1) Governo quer ampliar renda do Minha Casa Minha Vida para R$ 13.000

governo federal quer reajustar todas as faixas do Minha Casa Minha Vida. Segundo o texto enviado ao conselho do FGTS, a faixa 1 terá o limite de renda ampliado de R$ 2.850 para R$ 3.200, enquanto na faixa 2, o teto passará de R$ 4.700 para R$ 5.000. Já a faixa 3 subirá de R$ 8.600 para R$ 9.600, e na modalidade voltada à classe média, o limite aumentará de R$ 12.000 para R$ 13.000. Além disso, o governo também propôs elevar o valor máximo dos imóveis financiáveis. Na faixa 3, o teto passará de R$ 350 mil para R$ 400 mil, enquanto para a classe média, subirá de R$ 500 mil para R$ 600 mil.
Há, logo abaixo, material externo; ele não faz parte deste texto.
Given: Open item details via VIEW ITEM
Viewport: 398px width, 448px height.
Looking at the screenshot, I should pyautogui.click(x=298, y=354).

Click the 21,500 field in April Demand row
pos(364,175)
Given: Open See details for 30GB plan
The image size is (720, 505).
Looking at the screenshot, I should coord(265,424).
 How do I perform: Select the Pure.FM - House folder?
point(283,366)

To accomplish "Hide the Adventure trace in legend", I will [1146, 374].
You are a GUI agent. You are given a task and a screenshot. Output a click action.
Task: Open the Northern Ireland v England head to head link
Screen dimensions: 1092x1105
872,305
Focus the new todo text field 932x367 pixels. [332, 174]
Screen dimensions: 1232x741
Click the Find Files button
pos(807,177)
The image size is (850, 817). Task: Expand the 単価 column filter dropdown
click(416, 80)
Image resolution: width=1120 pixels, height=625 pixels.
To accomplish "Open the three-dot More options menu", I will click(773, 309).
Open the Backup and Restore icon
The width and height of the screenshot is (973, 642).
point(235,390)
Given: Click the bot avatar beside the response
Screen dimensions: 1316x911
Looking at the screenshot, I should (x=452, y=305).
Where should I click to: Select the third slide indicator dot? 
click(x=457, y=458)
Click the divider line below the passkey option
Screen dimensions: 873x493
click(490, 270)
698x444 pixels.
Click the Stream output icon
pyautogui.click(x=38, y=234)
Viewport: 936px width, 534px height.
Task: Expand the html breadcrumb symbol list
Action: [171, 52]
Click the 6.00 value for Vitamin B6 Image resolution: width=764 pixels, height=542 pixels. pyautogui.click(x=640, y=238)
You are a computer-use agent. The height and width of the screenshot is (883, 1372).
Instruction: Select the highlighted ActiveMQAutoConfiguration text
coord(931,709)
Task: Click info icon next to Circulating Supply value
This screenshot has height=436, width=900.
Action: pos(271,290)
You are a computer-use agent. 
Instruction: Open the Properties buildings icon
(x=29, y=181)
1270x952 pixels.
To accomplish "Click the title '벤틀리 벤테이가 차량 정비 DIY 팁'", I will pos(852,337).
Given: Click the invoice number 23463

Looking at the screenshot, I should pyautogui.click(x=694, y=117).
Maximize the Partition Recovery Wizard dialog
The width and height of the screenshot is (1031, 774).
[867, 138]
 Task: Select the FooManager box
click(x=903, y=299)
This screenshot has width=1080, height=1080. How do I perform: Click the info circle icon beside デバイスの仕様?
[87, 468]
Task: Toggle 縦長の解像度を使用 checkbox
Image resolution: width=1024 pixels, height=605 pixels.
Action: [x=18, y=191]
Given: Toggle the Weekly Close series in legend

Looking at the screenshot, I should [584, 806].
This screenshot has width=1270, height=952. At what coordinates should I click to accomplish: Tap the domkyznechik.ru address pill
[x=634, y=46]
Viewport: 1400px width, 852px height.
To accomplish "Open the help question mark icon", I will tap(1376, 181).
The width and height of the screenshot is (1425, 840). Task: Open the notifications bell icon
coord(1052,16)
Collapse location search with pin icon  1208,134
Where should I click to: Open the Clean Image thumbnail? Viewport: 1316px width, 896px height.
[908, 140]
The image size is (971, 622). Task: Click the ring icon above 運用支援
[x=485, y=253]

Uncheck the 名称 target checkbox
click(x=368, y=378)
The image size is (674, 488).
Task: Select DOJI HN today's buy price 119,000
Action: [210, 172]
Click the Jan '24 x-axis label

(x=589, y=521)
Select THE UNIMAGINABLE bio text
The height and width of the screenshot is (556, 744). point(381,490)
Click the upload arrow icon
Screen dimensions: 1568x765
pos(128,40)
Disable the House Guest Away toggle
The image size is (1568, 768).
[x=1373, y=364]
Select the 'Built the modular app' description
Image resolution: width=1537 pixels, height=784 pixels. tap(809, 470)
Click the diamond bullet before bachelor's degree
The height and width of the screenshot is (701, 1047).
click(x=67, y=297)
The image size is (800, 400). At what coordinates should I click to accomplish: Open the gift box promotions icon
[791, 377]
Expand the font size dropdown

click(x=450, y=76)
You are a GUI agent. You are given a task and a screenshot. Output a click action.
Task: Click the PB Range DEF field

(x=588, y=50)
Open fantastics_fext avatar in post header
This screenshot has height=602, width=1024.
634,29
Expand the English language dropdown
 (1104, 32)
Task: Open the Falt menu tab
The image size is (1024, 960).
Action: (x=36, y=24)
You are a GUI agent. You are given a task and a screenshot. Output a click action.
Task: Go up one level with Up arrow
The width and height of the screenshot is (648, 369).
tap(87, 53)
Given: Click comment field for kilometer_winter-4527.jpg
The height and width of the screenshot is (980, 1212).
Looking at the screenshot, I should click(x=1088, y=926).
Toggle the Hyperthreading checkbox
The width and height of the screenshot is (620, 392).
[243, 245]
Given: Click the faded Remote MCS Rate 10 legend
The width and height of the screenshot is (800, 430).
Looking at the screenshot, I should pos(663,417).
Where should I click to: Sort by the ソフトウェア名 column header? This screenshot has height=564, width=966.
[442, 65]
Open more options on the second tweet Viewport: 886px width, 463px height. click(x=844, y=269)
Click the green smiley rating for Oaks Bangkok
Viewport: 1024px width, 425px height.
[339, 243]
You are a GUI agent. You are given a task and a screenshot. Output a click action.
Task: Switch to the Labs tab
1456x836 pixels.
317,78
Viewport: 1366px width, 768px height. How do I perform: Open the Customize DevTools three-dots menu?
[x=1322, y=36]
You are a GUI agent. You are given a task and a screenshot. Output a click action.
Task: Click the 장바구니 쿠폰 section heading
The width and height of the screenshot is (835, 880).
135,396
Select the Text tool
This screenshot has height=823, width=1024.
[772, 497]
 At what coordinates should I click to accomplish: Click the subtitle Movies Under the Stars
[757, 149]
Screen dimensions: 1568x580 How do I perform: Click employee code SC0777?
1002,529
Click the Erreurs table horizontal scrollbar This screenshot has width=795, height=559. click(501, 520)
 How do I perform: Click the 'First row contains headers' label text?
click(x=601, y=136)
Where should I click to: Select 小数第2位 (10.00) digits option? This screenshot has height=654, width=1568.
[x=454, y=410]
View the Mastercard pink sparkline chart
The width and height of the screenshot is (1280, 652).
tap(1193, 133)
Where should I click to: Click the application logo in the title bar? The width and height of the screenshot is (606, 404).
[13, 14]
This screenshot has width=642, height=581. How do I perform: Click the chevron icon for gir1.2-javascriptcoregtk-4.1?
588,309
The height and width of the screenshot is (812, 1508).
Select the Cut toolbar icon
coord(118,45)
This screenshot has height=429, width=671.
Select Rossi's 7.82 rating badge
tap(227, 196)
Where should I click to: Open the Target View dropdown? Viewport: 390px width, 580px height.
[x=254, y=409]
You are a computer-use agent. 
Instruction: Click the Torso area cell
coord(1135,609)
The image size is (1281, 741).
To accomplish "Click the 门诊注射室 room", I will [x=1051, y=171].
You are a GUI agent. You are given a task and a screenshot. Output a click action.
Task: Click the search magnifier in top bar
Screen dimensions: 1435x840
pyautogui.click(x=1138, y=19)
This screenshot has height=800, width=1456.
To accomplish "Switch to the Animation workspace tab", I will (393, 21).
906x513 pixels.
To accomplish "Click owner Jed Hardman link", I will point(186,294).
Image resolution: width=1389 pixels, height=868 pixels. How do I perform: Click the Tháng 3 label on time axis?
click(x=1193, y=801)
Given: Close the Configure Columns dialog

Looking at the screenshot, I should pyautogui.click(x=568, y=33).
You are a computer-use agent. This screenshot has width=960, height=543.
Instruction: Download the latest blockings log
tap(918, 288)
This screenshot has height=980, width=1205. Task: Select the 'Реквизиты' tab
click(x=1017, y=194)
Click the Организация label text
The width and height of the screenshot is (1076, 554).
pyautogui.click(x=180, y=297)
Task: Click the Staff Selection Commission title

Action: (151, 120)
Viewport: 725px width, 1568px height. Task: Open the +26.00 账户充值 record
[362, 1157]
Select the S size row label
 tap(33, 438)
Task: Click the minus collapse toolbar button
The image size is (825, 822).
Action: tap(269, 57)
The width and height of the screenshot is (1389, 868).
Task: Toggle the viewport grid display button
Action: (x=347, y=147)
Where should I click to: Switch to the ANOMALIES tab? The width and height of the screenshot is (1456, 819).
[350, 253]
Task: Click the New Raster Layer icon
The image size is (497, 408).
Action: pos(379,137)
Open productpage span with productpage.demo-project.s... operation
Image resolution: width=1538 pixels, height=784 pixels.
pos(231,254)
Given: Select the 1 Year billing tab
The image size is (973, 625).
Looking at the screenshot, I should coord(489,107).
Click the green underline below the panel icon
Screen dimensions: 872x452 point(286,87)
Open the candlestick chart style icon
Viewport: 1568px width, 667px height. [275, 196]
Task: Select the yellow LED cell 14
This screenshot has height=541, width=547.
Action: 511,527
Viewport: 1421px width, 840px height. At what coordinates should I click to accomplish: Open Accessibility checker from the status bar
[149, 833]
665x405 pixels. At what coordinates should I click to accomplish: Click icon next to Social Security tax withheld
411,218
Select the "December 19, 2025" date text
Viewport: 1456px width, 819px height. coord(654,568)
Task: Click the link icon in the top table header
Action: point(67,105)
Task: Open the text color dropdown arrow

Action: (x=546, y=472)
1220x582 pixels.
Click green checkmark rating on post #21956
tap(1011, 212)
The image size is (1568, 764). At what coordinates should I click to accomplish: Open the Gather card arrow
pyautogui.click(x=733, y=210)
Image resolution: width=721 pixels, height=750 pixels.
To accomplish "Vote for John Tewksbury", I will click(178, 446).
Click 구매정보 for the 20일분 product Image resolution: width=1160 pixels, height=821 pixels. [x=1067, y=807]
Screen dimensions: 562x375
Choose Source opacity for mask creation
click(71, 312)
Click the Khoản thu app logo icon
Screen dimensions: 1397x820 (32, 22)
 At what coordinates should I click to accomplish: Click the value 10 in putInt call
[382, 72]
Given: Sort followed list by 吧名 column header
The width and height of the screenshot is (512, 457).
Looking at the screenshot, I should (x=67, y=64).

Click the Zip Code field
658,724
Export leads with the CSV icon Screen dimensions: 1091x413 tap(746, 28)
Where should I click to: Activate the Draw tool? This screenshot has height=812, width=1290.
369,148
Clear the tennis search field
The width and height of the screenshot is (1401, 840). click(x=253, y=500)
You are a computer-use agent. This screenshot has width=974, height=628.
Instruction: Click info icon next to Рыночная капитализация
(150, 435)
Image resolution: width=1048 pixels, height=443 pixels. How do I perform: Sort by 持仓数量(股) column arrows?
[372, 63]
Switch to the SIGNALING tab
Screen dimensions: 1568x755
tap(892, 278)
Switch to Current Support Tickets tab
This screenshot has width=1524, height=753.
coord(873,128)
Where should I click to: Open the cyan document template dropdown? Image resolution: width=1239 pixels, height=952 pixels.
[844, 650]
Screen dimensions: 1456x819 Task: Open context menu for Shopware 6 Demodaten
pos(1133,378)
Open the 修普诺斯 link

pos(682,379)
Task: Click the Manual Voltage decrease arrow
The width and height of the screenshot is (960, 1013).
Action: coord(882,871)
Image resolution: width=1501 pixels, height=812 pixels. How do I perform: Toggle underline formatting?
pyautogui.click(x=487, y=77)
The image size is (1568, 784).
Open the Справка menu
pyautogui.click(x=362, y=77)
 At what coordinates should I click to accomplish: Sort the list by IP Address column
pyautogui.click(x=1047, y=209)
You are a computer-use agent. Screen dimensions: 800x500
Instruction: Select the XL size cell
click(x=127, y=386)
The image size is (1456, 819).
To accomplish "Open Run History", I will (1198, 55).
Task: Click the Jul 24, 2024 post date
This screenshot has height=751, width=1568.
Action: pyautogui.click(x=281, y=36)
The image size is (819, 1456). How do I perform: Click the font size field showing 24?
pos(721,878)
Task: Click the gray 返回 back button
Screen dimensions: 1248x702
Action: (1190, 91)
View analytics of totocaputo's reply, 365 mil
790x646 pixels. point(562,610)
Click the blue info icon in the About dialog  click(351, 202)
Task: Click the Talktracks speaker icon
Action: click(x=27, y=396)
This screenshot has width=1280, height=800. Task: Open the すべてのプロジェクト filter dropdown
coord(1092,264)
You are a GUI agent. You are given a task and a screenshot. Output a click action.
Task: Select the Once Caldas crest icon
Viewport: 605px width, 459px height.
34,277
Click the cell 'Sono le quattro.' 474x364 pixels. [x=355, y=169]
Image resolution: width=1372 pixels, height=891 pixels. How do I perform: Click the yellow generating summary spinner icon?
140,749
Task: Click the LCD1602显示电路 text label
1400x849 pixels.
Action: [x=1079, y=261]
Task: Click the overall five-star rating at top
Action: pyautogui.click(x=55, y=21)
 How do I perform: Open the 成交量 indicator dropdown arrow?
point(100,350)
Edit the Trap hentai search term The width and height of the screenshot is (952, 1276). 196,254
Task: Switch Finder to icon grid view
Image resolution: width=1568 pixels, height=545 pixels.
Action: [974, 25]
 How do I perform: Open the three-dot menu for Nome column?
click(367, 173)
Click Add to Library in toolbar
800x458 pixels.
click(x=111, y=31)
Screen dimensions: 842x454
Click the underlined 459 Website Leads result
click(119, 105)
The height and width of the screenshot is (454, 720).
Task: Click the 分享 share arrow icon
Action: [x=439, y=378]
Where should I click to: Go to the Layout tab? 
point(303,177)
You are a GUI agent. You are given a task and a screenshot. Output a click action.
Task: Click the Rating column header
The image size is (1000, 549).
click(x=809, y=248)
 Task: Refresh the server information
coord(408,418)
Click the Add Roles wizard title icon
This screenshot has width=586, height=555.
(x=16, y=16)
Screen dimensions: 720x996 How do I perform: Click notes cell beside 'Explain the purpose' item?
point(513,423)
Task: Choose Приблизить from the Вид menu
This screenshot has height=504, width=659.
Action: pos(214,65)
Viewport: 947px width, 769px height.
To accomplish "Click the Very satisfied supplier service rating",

2) Brasília desbanca São Paulo e é a cidade mais atrativa para o alto padrão

O quarto trimestre de 2025 marcou uma inflexão no mercado imobiliário brasileiro. Brasília assumiu a liderança no alto padrão, Fortaleza consolidou a primeira posição no segmento econômico e Goiânia manteve presença constante entre os primeiros colocados ao longo de todo o ano. O movimento confirma um ciclo menos concentrado e mais competitivo entre as regiões. Acesse o ranking completo.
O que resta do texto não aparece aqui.